Pixel coordinate grounding data →
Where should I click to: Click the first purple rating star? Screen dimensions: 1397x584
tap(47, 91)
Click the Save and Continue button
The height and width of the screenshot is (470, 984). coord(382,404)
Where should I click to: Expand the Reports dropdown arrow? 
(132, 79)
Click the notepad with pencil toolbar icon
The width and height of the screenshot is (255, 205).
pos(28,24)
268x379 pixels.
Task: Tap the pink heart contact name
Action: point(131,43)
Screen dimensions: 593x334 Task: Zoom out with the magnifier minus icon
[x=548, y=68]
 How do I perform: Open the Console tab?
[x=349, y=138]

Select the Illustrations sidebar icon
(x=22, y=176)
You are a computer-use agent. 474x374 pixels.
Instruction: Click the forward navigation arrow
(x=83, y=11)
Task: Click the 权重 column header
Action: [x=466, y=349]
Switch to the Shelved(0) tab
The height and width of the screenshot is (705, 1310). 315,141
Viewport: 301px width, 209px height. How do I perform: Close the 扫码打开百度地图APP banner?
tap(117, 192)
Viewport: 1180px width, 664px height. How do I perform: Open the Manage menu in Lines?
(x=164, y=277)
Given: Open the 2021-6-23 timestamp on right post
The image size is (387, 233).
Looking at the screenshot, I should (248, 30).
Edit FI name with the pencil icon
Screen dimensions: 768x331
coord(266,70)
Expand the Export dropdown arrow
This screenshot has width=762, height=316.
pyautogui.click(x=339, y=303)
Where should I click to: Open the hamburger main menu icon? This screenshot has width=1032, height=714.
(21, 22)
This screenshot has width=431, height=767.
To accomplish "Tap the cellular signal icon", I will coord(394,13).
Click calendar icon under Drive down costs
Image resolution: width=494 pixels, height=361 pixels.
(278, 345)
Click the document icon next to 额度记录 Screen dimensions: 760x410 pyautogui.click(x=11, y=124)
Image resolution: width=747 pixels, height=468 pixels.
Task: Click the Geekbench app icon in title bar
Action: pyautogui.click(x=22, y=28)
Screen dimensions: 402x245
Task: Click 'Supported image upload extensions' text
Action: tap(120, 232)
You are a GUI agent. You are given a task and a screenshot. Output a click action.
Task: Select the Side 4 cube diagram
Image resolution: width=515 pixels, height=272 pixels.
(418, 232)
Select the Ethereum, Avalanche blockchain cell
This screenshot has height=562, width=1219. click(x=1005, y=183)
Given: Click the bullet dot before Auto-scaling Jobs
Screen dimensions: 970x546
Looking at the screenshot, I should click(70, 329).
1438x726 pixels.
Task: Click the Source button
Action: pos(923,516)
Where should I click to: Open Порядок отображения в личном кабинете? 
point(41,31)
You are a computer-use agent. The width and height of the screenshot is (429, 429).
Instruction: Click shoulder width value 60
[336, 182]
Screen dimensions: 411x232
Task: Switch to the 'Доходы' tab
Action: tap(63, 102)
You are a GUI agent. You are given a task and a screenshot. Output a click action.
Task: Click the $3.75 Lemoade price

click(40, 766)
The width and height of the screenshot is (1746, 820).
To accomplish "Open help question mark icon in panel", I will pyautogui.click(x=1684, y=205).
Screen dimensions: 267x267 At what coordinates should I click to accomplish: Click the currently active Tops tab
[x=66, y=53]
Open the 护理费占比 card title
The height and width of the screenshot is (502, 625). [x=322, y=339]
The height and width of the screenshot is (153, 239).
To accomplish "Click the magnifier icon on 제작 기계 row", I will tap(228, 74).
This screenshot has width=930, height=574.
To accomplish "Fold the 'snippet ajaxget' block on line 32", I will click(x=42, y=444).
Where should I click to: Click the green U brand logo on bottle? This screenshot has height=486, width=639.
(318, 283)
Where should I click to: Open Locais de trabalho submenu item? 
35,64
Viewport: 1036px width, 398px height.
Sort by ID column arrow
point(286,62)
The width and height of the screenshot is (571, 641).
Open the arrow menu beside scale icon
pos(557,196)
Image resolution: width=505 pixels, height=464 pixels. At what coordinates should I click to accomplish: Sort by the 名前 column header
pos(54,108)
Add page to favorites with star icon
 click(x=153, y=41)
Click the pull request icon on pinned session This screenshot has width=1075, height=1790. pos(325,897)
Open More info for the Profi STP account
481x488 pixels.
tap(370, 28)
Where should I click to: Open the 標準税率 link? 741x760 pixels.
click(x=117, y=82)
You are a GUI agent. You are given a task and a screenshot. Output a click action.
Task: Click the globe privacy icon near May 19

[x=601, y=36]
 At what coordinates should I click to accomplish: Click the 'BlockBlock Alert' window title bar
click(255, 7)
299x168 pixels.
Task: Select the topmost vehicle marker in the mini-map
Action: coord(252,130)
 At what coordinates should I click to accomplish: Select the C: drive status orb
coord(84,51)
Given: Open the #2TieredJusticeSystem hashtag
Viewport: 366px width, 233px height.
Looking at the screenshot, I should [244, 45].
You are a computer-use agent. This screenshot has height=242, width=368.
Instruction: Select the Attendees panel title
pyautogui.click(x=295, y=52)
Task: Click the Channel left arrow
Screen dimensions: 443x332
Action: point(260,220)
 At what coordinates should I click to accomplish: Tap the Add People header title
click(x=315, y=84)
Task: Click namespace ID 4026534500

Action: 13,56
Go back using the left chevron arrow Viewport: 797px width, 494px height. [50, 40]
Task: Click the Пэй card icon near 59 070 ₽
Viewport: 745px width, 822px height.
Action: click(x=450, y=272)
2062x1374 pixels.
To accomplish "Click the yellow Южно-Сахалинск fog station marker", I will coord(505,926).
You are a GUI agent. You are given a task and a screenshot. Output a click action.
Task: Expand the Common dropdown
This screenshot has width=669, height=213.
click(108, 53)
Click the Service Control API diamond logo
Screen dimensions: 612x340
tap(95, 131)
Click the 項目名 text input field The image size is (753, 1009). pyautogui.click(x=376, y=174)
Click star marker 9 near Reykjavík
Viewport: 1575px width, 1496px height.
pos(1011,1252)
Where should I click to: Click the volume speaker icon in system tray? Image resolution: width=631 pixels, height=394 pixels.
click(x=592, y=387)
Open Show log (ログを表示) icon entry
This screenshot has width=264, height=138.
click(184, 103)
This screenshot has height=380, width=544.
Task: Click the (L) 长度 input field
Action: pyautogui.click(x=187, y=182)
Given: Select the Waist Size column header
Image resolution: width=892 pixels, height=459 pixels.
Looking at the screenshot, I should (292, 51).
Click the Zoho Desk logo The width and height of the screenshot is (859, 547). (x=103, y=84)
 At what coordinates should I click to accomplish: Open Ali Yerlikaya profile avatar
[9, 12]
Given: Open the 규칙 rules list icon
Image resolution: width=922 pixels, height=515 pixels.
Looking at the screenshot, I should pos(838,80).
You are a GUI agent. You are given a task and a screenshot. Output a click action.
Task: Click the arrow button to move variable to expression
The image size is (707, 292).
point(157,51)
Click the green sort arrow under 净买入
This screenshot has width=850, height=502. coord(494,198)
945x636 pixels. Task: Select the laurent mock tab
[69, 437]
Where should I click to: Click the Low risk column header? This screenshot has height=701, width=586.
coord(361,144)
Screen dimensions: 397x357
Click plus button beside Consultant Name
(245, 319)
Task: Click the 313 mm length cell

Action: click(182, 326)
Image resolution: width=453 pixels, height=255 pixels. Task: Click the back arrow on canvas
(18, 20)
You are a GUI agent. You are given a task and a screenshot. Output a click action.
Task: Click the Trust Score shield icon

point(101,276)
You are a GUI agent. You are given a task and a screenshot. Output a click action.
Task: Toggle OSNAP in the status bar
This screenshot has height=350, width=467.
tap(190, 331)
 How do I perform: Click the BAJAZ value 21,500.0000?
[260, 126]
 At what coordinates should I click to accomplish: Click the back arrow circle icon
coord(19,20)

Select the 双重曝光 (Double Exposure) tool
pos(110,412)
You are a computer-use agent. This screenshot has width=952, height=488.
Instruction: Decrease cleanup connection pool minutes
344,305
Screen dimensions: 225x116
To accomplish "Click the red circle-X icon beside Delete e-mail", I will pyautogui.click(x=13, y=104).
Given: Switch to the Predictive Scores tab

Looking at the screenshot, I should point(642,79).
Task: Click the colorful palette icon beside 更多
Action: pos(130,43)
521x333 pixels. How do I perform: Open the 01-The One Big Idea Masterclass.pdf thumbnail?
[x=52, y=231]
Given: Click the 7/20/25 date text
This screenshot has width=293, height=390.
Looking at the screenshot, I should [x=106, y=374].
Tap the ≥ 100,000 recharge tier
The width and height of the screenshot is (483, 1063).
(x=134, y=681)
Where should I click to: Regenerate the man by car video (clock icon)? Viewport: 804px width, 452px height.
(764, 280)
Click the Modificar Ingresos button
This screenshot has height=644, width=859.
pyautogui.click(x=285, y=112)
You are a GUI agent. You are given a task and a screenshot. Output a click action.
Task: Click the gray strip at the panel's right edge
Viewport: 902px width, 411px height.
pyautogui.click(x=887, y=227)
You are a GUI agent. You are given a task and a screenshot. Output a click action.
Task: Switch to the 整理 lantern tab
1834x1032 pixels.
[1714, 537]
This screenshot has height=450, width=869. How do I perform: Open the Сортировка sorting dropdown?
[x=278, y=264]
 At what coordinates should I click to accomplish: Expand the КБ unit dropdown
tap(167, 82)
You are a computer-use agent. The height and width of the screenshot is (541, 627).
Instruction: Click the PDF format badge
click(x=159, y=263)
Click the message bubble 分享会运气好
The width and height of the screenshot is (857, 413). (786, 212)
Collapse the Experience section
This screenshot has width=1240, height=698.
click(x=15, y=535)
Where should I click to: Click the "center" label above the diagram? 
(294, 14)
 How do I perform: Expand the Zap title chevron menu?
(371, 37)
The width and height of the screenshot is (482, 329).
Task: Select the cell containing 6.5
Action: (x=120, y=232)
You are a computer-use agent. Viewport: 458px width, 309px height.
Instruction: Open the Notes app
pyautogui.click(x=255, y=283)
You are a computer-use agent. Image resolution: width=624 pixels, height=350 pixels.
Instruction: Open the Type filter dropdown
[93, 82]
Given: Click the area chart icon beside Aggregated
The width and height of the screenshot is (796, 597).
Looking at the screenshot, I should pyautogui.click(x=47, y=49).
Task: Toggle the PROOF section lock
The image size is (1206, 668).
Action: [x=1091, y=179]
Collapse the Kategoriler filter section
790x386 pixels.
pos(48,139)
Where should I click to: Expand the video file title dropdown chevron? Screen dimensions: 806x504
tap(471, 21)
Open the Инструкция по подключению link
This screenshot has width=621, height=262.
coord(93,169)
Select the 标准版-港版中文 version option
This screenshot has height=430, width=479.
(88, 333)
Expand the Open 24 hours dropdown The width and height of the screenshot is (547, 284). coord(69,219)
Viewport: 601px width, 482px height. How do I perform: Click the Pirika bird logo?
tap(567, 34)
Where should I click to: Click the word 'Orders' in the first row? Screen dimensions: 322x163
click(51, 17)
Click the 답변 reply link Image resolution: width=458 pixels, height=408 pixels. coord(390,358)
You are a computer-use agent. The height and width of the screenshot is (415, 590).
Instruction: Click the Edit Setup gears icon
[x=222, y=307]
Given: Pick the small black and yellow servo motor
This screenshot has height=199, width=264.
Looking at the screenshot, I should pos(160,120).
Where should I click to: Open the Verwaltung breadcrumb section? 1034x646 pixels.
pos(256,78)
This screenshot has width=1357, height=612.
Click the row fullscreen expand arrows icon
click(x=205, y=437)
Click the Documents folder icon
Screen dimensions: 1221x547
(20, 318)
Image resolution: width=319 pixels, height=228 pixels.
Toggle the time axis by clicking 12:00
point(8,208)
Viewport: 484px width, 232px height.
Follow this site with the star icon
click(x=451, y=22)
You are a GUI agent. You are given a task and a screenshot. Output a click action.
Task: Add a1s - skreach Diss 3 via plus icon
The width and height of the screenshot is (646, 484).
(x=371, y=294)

WHAT YOU ARE ASKED TO DO → Taking the entries above, print exactly the lines starting at the line with "At what coordinates should I click to accomplish: Click the back" and ending at the line with "Given: Click the 7/20/25 date text", both included.

OUTPUT FOR THIS TASK →
 At what coordinates should I click to accomplish: Click the back arrow circle icon
coord(19,20)

Select the 双重曝光 (Double Exposure) tool
pos(110,412)
You are a computer-use agent. This screenshot has width=952, height=488.
Instruction: Decrease cleanup connection pool minutes
344,305
Screen dimensions: 225x116
To accomplish "Click the red circle-X icon beside Delete e-mail", I will pyautogui.click(x=13, y=104).
Given: Switch to the Predictive Scores tab

Looking at the screenshot, I should point(642,79).
Task: Click the colorful palette icon beside 更多
Action: pos(130,43)
521x333 pixels. How do I perform: Open the 01-The One Big Idea Masterclass.pdf thumbnail?
[x=52, y=231]
Given: Click the 7/20/25 date text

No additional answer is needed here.